= WORK TO BE COMPLETED =
Please copy all of the records exactly, leaving nothing out.

** Opening RECORDS SUPPLIED block **

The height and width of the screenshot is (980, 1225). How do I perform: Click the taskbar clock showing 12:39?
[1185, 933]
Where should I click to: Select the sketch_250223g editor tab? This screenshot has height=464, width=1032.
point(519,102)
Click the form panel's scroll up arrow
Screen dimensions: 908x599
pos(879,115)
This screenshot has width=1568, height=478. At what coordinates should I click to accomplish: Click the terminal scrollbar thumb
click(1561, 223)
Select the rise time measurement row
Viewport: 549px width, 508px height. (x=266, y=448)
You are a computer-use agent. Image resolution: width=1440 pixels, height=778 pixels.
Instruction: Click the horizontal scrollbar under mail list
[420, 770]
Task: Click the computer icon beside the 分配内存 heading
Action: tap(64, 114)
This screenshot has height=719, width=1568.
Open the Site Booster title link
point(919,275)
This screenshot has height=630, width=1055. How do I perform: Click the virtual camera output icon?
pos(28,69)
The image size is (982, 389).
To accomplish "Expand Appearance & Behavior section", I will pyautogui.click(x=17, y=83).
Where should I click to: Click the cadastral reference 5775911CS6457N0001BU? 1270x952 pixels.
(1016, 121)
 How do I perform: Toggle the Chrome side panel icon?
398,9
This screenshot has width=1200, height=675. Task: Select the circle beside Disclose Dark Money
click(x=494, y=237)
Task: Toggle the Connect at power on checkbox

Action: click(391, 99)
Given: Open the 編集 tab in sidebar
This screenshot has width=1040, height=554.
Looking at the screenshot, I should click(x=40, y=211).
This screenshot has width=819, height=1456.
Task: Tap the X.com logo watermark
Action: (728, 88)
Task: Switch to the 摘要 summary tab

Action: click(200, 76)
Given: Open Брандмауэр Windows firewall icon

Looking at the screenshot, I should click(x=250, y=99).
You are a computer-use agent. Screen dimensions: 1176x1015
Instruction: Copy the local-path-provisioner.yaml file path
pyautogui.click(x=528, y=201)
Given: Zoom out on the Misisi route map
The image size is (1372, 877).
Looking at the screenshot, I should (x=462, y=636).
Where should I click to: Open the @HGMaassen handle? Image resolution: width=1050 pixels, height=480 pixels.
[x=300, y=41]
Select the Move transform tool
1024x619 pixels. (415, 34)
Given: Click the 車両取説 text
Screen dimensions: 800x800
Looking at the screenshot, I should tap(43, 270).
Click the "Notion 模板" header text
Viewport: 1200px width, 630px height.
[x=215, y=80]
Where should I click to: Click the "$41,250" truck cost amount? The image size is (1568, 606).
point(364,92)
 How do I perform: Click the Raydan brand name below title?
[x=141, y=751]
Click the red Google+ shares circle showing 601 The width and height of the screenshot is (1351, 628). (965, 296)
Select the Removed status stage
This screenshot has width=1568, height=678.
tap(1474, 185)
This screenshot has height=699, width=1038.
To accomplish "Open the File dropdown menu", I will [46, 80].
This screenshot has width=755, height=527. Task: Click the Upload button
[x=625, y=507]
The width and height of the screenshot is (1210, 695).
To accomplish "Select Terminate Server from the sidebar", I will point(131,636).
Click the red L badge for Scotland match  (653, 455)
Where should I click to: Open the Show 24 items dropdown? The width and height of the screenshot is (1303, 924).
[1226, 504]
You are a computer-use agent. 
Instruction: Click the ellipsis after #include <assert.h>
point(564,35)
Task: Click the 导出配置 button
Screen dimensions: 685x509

** Closing RECORDS SUPPLIED block **

= TASK OUTPUT =
The height and width of the screenshot is (980, 1225). How do I perform: Click the taskbar clock showing 12:39?
[1185, 933]
Where should I click to: Select the sketch_250223g editor tab? This screenshot has height=464, width=1032.
point(519,102)
Click the form panel's scroll up arrow
Screen dimensions: 908x599
pos(879,115)
This screenshot has width=1568, height=478. At what coordinates should I click to accomplish: Click the terminal scrollbar thumb
click(1561, 223)
Select the rise time measurement row
Viewport: 549px width, 508px height. (x=266, y=448)
You are a computer-use agent. Image resolution: width=1440 pixels, height=778 pixels.
Instruction: Click the horizontal scrollbar under mail list
[420, 770]
Task: Click the computer icon beside the 分配内存 heading
Action: tap(64, 114)
This screenshot has height=719, width=1568.
Open the Site Booster title link
point(919,275)
This screenshot has height=630, width=1055. How do I perform: Click the virtual camera output icon?
pos(28,69)
The image size is (982, 389).
To accomplish "Expand Appearance & Behavior section", I will pyautogui.click(x=17, y=83).
Where should I click to: Click the cadastral reference 5775911CS6457N0001BU? 1270x952 pixels.
(1016, 121)
 How do I perform: Toggle the Chrome side panel icon?
398,9
This screenshot has width=1200, height=675. Task: Select the circle beside Disclose Dark Money
click(x=494, y=237)
Task: Toggle the Connect at power on checkbox

Action: click(391, 99)
Given: Open the 編集 tab in sidebar
This screenshot has width=1040, height=554.
Looking at the screenshot, I should click(x=40, y=211).
This screenshot has width=819, height=1456.
Task: Tap the X.com logo watermark
Action: (728, 88)
Task: Switch to the 摘要 summary tab

Action: click(200, 76)
Given: Open Брандмауэр Windows firewall icon

Looking at the screenshot, I should click(x=250, y=99).
You are a computer-use agent. Screen dimensions: 1176x1015
Instruction: Copy the local-path-provisioner.yaml file path
pyautogui.click(x=528, y=201)
Given: Zoom out on the Misisi route map
The image size is (1372, 877).
Looking at the screenshot, I should (x=462, y=636).
Where should I click to: Open the @HGMaassen handle? Image resolution: width=1050 pixels, height=480 pixels.
[x=300, y=41]
Select the Move transform tool
1024x619 pixels. (415, 34)
Given: Click the 車両取説 text
Screen dimensions: 800x800
Looking at the screenshot, I should tap(43, 270).
Click the "Notion 模板" header text
Viewport: 1200px width, 630px height.
[x=215, y=80]
Where should I click to: Click the "$41,250" truck cost amount? The image size is (1568, 606).
point(364,92)
 How do I perform: Click the Raydan brand name below title?
[x=141, y=751]
Click the red Google+ shares circle showing 601 The width and height of the screenshot is (1351, 628). (965, 296)
Select the Removed status stage
This screenshot has width=1568, height=678.
tap(1474, 185)
This screenshot has height=699, width=1038.
To accomplish "Open the File dropdown menu", I will [46, 80].
This screenshot has width=755, height=527. Task: Click the Upload button
[x=625, y=507]
The width and height of the screenshot is (1210, 695).
To accomplish "Select Terminate Server from the sidebar", I will point(131,636).
Click the red L badge for Scotland match  (653, 455)
Where should I click to: Open the Show 24 items dropdown? The width and height of the screenshot is (1303, 924).
[1226, 504]
You are a computer-use agent. 
Instruction: Click the ellipsis after #include <assert.h>
point(564,35)
Task: Click the 导出配置 button
Screen dimensions: 685x509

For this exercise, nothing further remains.